Indessen bestehen da große Schwierigkeiten. Denn eine scharfe Trennung zwischen Anorganischem und Organischem ist schwer zu ziehen. Organismen zerfallen in anorganische Stoffe und bauen sich aus anorganischen Stoffen auf. Auch könnte man meinen, es läge nur an der Grobheit unserer Sinne, daß wir in der anorganischen Welt Identität wahrnehmen, oder aber es läge nur an der Enge unseres Geistes, daß wir die organische Welt noch nicht in feste Gesetze aufgelöst hätten. Im ersten Falle wäre auch die anorganische Welt irrational, im zweiten auch die organische Welt rational. Im ersten Falle kämen wir zu einem Panvitalismus, im zweiten zu einem Panmechanismus. Daneben besteht noch die Möglichkeit eines Dualismus, der die Welt aus zwei entgegengesetzten Prinzipien, etwa Materie und Leben, bestehen läßt. Eine bindende Entscheidung in diesen Fragen ist nicht zu treffen: es ist, wenigstens bisher und vermutlich noch auf lange hinaus, unmöglich zu sagen, ob es gelingen wird, alles Leben als rational-mechanisch, alle Materie als irrational-vital zu deuten, oder ob in Ewigkeit beide Prinzipien nebeneinander bestehen. Es liegt heute allein in der persönlichen Eigenart des Denkers, für welche Entscheidung er optiert. Wesentlich rational-mathematische Köpfe werden für den Mechanismus stimmen, mehr irrational-künstlerisch veranlagte Naturen werden dem Vitalismus zuneigen. Kritische Vorsicht, die die Wa[a]ge im Gleichgewicht schweben sieht, wird bemüht sein, beiden Parteien eine relative Berechtigung zu geben und höchstens nach einem gemeinsamen Überbegriff zu suchen.

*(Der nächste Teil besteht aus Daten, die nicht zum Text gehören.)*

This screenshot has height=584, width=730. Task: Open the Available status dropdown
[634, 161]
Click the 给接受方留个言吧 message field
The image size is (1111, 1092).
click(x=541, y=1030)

Für die Praxis werden wir jedenfalls gezwungen sein, Gleichheit und Mannigfaltigkeit, Gesetzlichkeit und Freiheit, [297] Rationales und Irrationales nebeneinander und in mannigfachster Wechselbeziehung anzunehmen.

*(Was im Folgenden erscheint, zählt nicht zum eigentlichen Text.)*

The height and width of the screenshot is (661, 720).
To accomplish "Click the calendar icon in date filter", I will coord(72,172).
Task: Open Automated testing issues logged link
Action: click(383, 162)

Bemerkenswert ist dabei die verschiedene Bewertung, die das Rationale und Irrationale je nach der persönlichen Anlage des Denkers erfahren. Dem Rationalisten erscheint das Irrationale in der Welt als etwas zu Überwindendes, Beklagenswertes, wohl gar als das „Böse”. Er möchte die ganze Welt der Ratio unterordnen und bekämpft alles dem Entgegenstehende. Dem extremen Irrationalisten widerstrebt gerade alles Regelmäßige, Gleiche, bloß Vernünftige. Er begrüßt alles, was nach Buntheit, Unregelmäßigkeit, Freiheit aussieht. Ginge es nach dem Rationalismus, so gäbe es sicher keine ungeheuren Ozeane, keine schroffen Alpenhöhen und keine Wüsten in der Welt, die Erde würde aussehen wie eine große Schrebergartenkolonie oder eine englische Arbeitervorstadt; der Irrationalist bejaht gerade das, was der Rationalist verneint, er bewundert nicht nur die unübersehbare Formenfülle der organischen Welt, auch das Ungeheure des Ozeans, das Erhabene der Alpen, die grandiose Einsamkeit der Wüste, weil er selbst ihnen gegenüber in sich unfaßbare Lebensmächte sich regend verspürt. Ja selbst in so irrationalen Geschehnissen wie Kriegen sucht er einen Sinn, nicht aus blöder Freude am Chaotischen, sondern weil er überzeugt ist, daß es in der Welt einen irrationalen Sinn gibt, der weit über allen Verstand hinausgeht, und der auch dort schweigend zu verehren ist, wo unser Verstand ihm ratlos gegenübersteht.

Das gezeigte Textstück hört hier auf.